I wanted to write about a book with a character with limbs as distracted as mine, but if I go into the library I shall shatter jars of medlar liqueur and if I raid any of the piles of fiction in my loungeroom, the piles will totter and fall. In fact, one of them did, before I realised just how spectacular life was in my vicinity today. I discovered one novel that was sitting by itself, however, so that's the one I'm starting my posts on introductions and characters with. The book is Sheri S. Tepper's The Fresco.
Keep in mind that this isn't a review. None of these posts will be about how good or bad a book is overall. The fact that I adore Tepper's writing is immaterial, in fact. All I'll be doing is looking at the opening and how Tepper introduces us to core characters.
One important thing about the introduction of characters is that any given introduction can be read in a variety of ways. If you know any of the books I talk about over the next couple of weeks, please feel free to point out where your interpretation is different to mine. This sort of thing is important. It's not argument - it's showing that there is more than one way of reading the same words.
Another thing is that everyone always discusses how Jane Austen introduces her characters. (Maybe they don't. Maybe it's just the people I know. Maybe there is a Jane Austen obsession in my circles.) I shall not be talking about Jane Austen. I love her dearly and she is brilliant, but I shan't be looking at how she introduces a character. Sorry. Or am I sorry? I think I'm impenitent, actually. Not-sorry.
Tepper's first chapter is very short. It's eerie and evocative, but it doesn't introduce a person. No woman skipping along the beach, remembering her childhood. No action scene. No ... people.
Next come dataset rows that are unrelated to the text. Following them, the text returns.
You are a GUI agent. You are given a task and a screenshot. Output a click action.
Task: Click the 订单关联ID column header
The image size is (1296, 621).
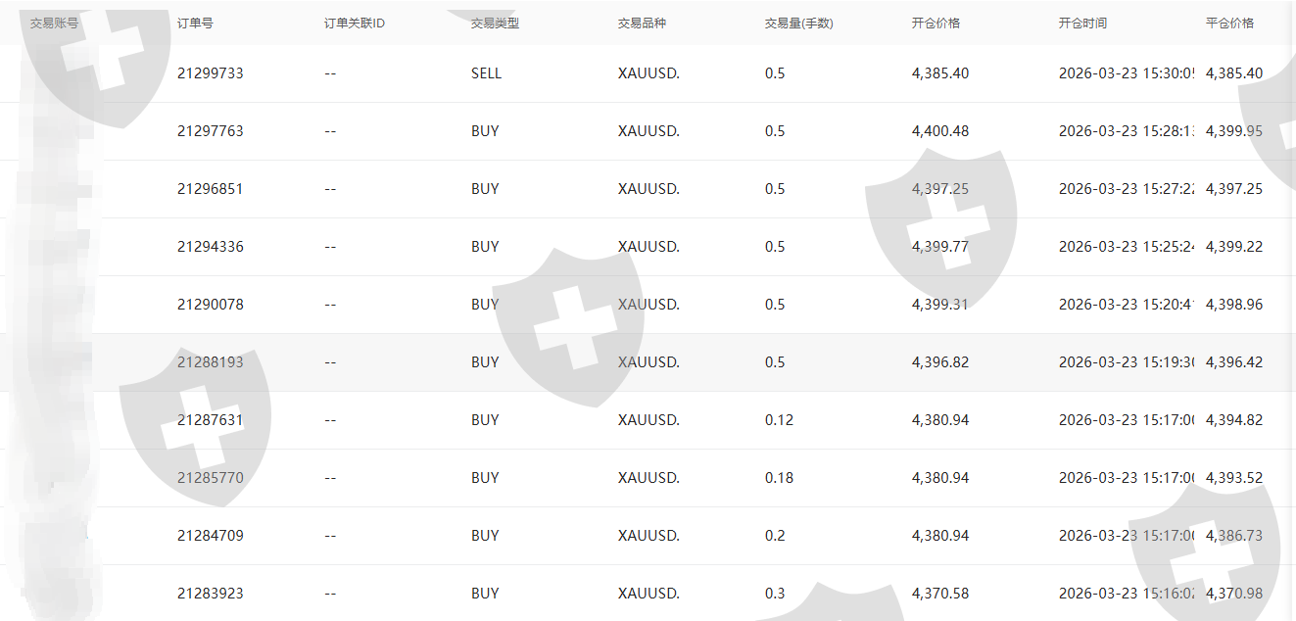coord(355,24)
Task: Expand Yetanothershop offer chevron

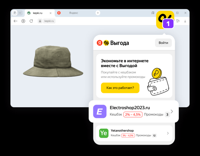Action: (x=168, y=133)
To me this says that the place itself is a character, or that there's one hidden and that it might be dangerous or nasty. In this case it's clear that 'nasty' applies, as bones are found "Like a frieze of bloody murder, carefully displayed."
And that's our character introduction, in those few words. There is one, after all, even though we don't know who/what it is. Whether it's a human or a natural phenomenon or some strangeness that we don't understand, it has a personality. Or rather, we have the hope of understanding it, which means we'll be watching for it and for hints of it for the rest of the book, trying to penetrate the mystery.
Update: The Tepper was sitting alone because it's a duplicate. The first person to give me a really good reason for needing it is its new owner.
Update on update: since more than one person wants the Tepper (what good taste you all have!) I shall accept reasons until Friday then put all your names in a hat and draw one out.